What Age Do You Become An Adult

The Jewish faith taught that you become an adult at 13. A Bar or Bat Mitzvah is their coming of age ceremony. In America adulthood is recognized at 18.

A new survey though says it's much later. The age when life, money and the future really starts to feel “real” and you start being an adult is officially 27, according to a new survey.

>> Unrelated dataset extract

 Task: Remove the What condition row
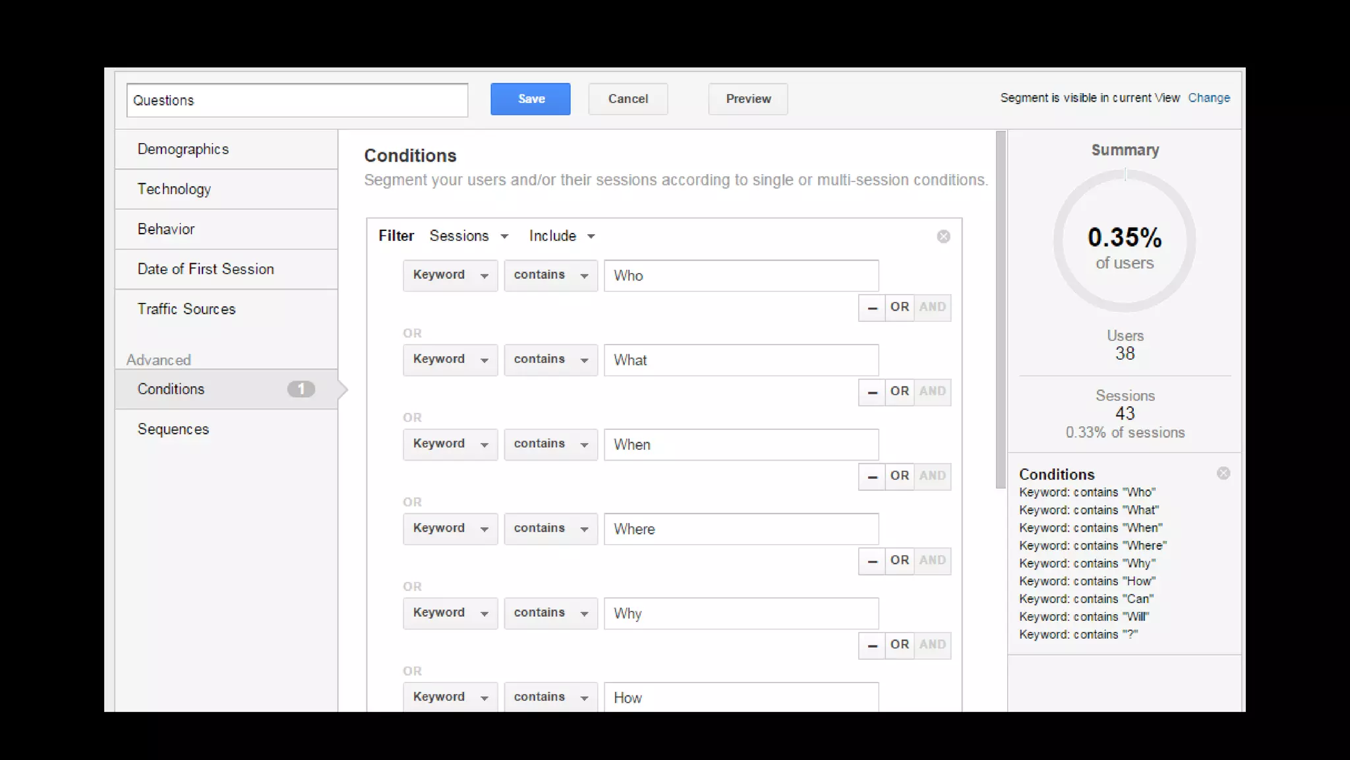coord(872,392)
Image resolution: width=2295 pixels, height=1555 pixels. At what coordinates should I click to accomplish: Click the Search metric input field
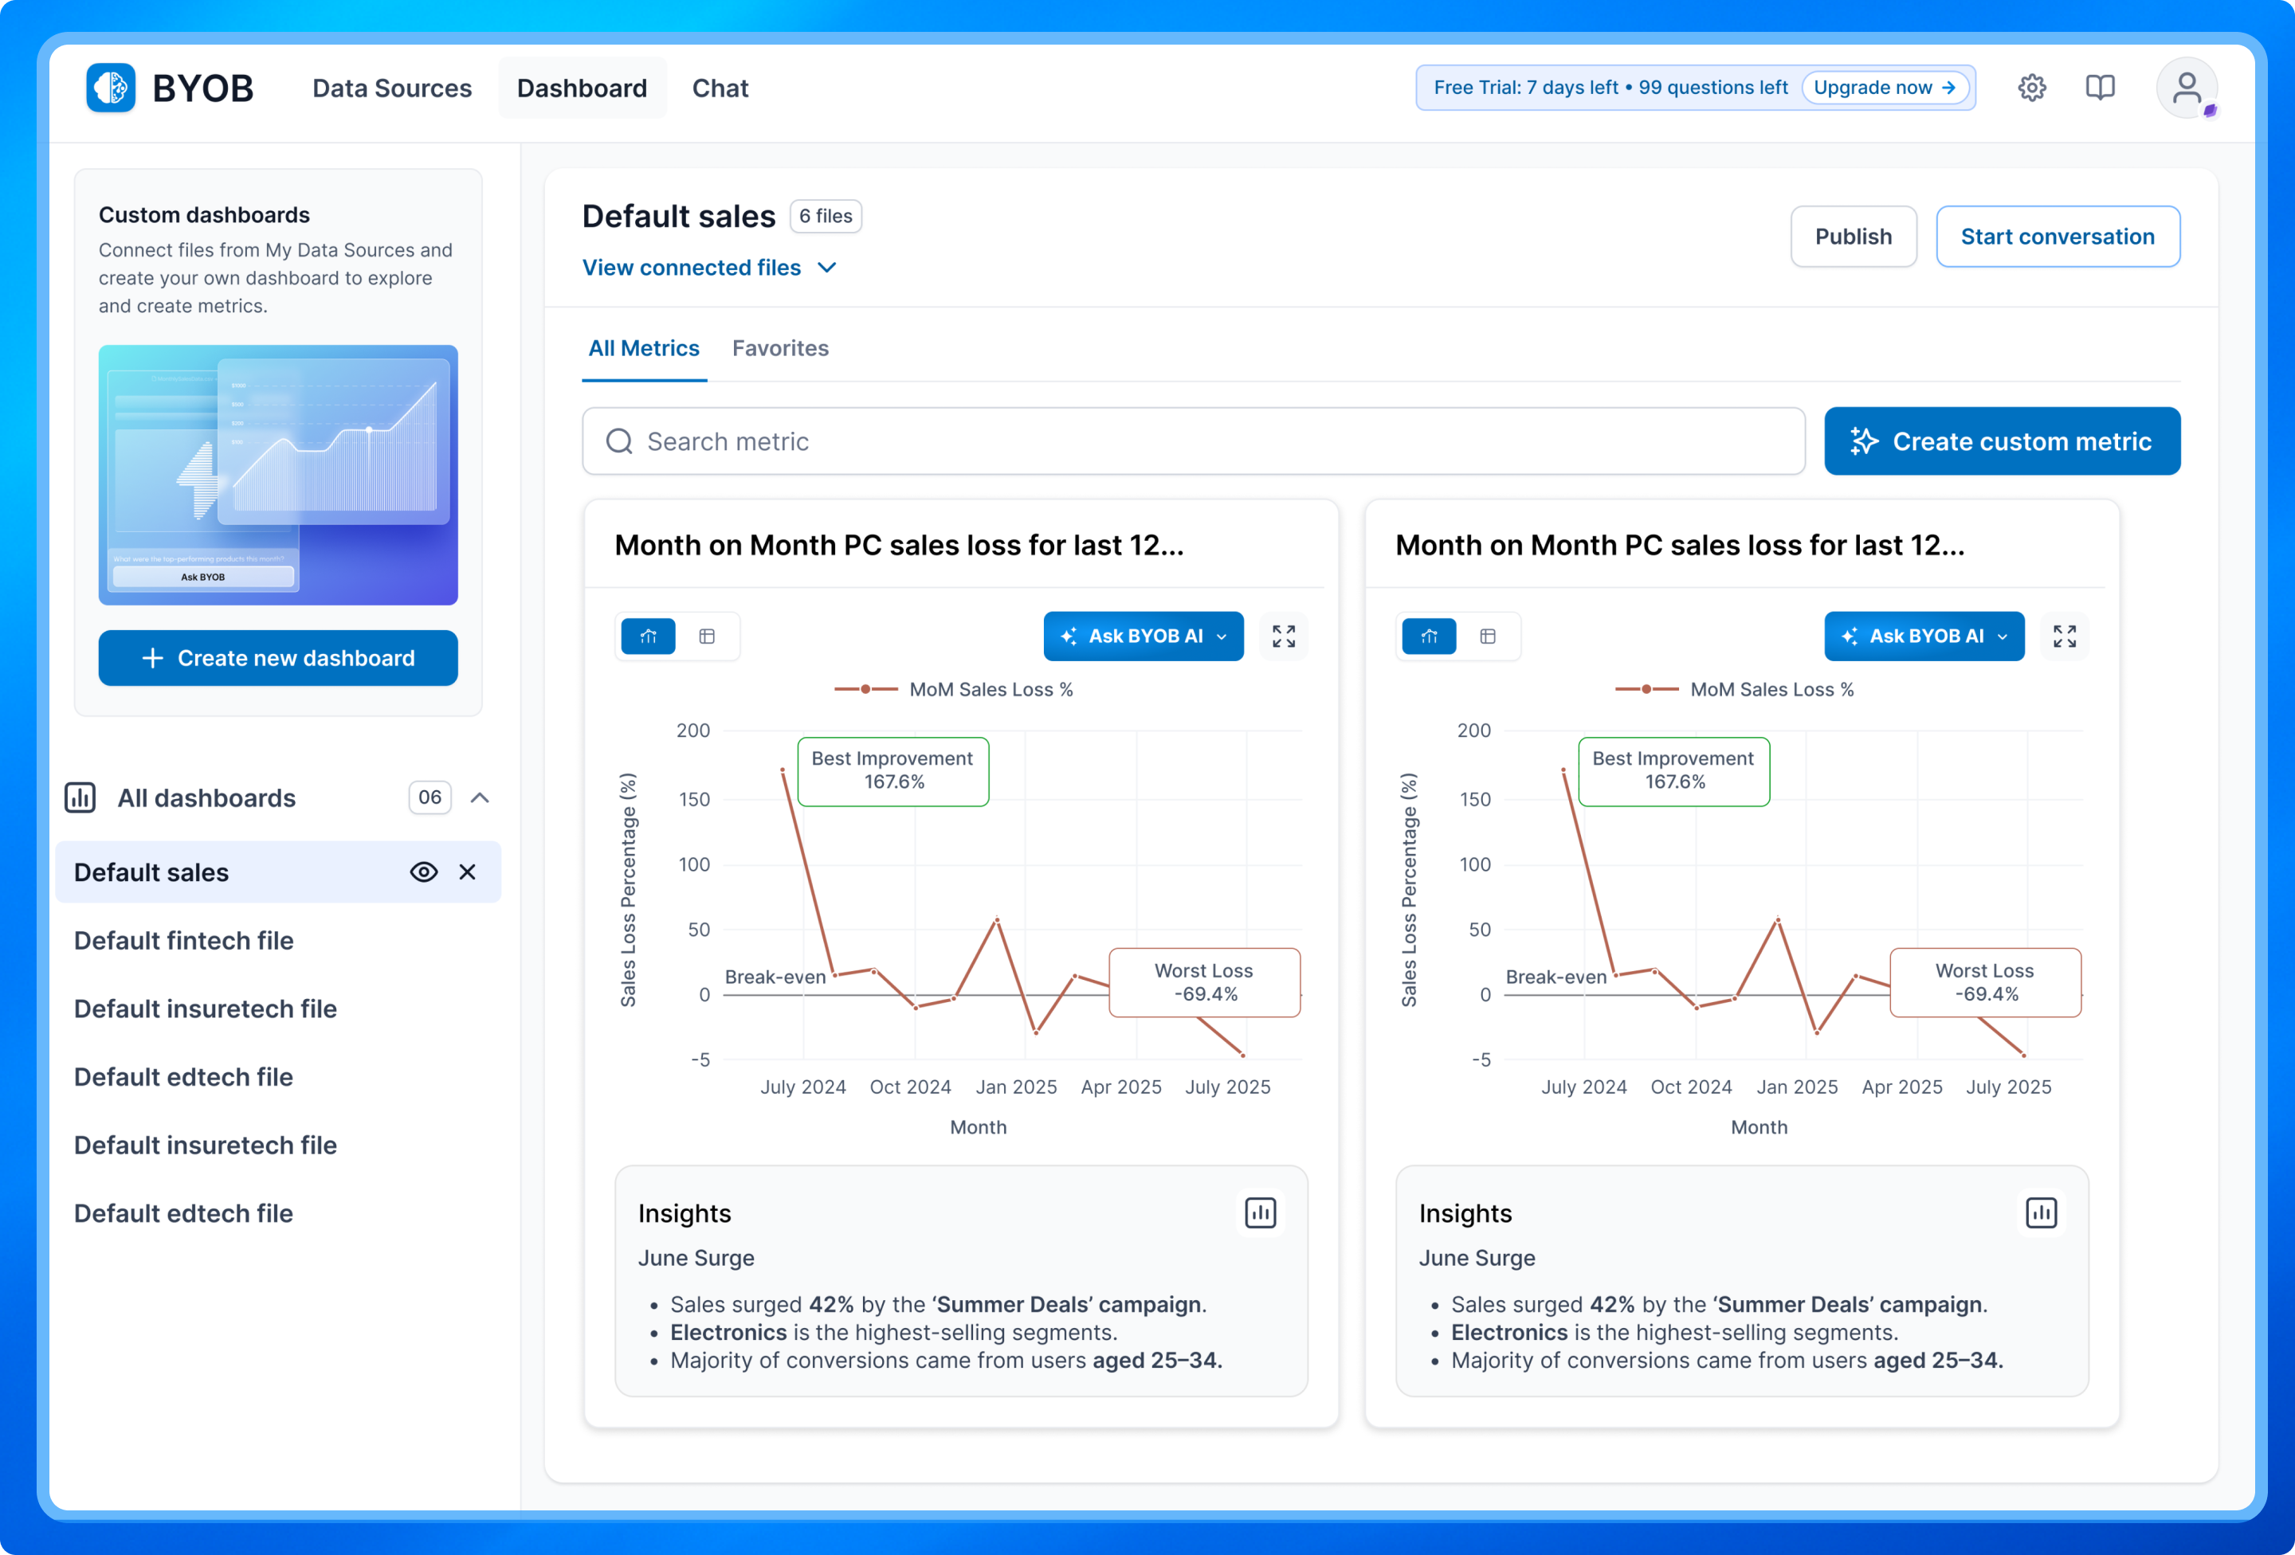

It asks 2-thousand U.S. adults split evenly by generation about how they embrace adulthood and finds:

  • Americans feel like they’re actually an adult when they start paying their own bills (56%), being financially independent (45%) and putting responsibilities over having fun (38%).
  • The top two events that made people finally feel like an adult are moving out of their parents house (46%) and getting their first career job or job in their chosen field (28%).
  • Overall, people start to take their finances seriously when they’re around 28, but 76% of older generations wish they’d started taking theirs more seriously earlier in their 20s.
  • Gen Z is ahead of the curve when it comes to getting a credit card, learning how to budget, paying their own bills and opening a savings account, as they did all that around the age of 22.
  • But 11% of Gen Zers admit they still don’t feel like an adult.
  • That may be because more than half (53%) haven’t yet contributed to their 401(k) or retirement plan.
  • While 39% of Americans don’t currently feel financially stable, they hope to be by age 46, but 41% of them don’t think they’ll ever achieve financial stability.
  • On the bright side, Americans would rather spend $15 a month on life insurance (59%) than spend that much on a standard Netflix subscription (23%).
  • Across all generations, 71% of respondents believe being an adult is harder today than it was 10 years ago.